Each room features a pop-out section that houses a queen-sized bed, while the middle section has a sitting area, sink and bar area, and the other end has a bathroom with a toilet and a surprisingly large shower.
Outside is a temporary deck with a fold-out awning, while bi-fold doors separate the internal and outdoor spaces.
Contained directors Anatoly Mezhov and Irene Polo say the containers are intended to unlock new spaces and experiences by offering places to stay where previously there were none.
“There are so many beautiful places to go visit … that’s how this idea was born. Let’s create a portable hotel room that’s beautiful, sustainable and comfortable, for short-term accommodation, and go out there and activate some of these spaces,” Mezhov says.

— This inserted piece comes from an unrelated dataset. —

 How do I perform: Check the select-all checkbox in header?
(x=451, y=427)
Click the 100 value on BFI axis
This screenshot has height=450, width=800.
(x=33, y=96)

“The winery side of things is a bit of a no-brainer, but who knows? You could have people who have landholdings, islands, golf courses, an old beautiful heritage warehouse that you can’t really do much with, or rooftop car parks, you just never know.”
“You can pretty much put them anywhere.”
Mezhov and Polo say most of the containers they install will be via an arrangement where they lease land from a property owner and operate the container themselves.
“Some people might have land, a winery, but they can’t be bothered with the accommodation side of things. Or they might not have the money to invest into it, so we’ll just enter into a licensed lease arrangement with them where we rent their land, we bring the unit, we set it up and we operate it.”
Most containers require water and power sources, though Mezhov says they can be setup to collect water, generate power and treat sewage, in order to be completely off-grid.